Market Commentary: New Highs For The Large Caps, But Small Caps Tell A Different Story

May 13th, 2014
in Gary's blogging, market close

Written by

Closing Market Commentary For 05-13-2014

Afternoon session traded sideways in a narrow band on mostly low to sometimes anemic volume. Both the DOW and SP500 closed at historic highs while the small caps fell behind and closed in the red.

By 4 pm the averages were looking strong - or do they look tired? I guess we will see in the coming week or so. Question investors are asking:  Can the markets go higher?

Follow up:

Absolutely they can go higher, but at what cost? Savvy investors are watching their positions very carefully right now. The really nervous ones have begun to lighten their portfolios. Most of us know there is nothing really wrong with having a cash position once in a while as the cost of getting in and out is minimal.

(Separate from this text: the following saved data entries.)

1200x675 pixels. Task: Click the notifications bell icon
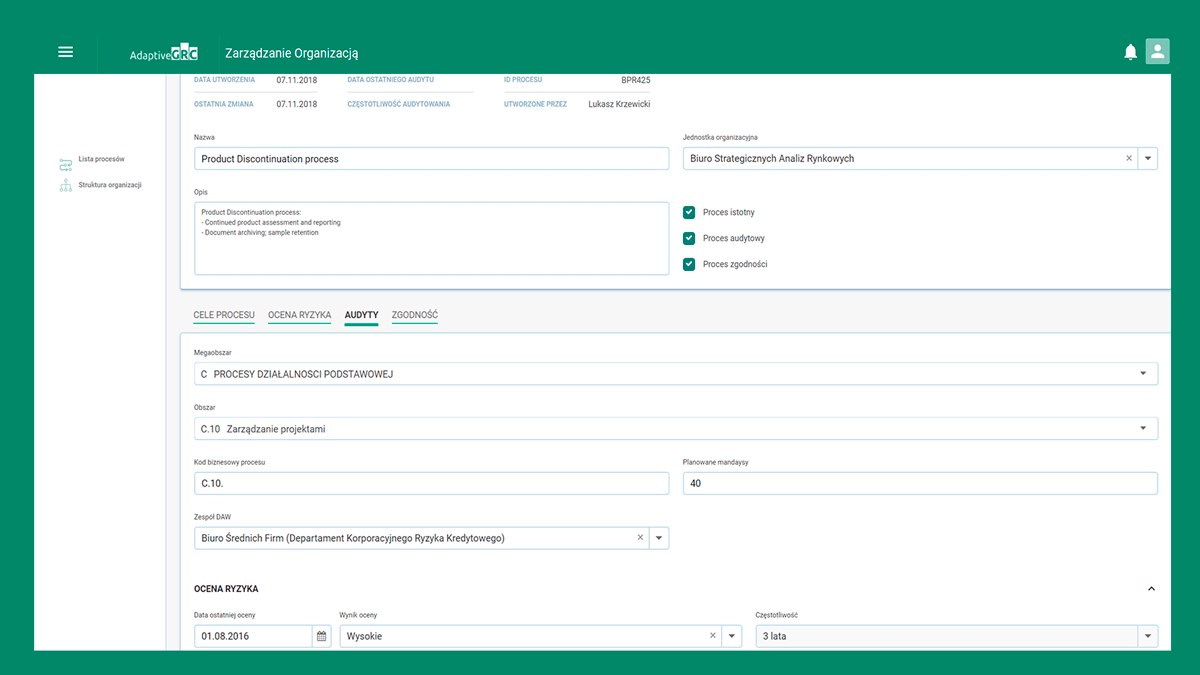point(1130,52)
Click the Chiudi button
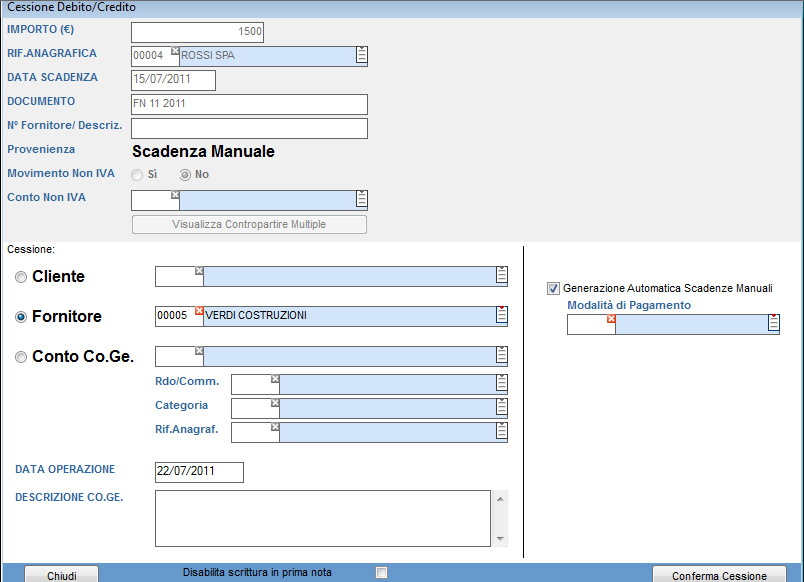 61,575
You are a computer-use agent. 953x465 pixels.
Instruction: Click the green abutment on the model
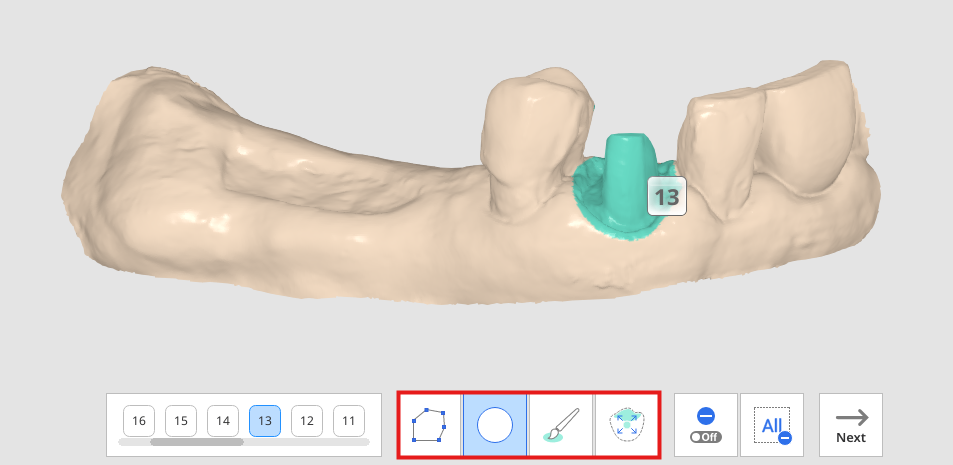628,176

Once again, we have talk why the markets can't collapse. The problem with this one is that it hasn't factored in QE - the main reason why the markets are up. When the QE finally tapers to an end, the yield curve will tumble too.

Bear market won't come until the yield curve says so: Kleintop

Jittery investors who are looking to the indices for signs of an approaching bear market might do better by focusing their attention elsewhere: on the yield curve.

So says Jeffrey Kleintop, chief market strategist at LPL Financial, who asserts in a note Tuesday that the yield curve has a perfect track record of predicting the top of the stock market over the past 50 years, and it's not signaling a bear market right now.

The yield curve is another way of describing the difference between short-term Treasury yields and long-term yields. It's a favorite tool among financial and economics wonks because of what it says about the economy.

The widening between the yields of different maturities, known as a steepening curve, often signals a brightening economic outlook. On the contrary, if the curve flattens considerably, the growth outlook tends to be souring.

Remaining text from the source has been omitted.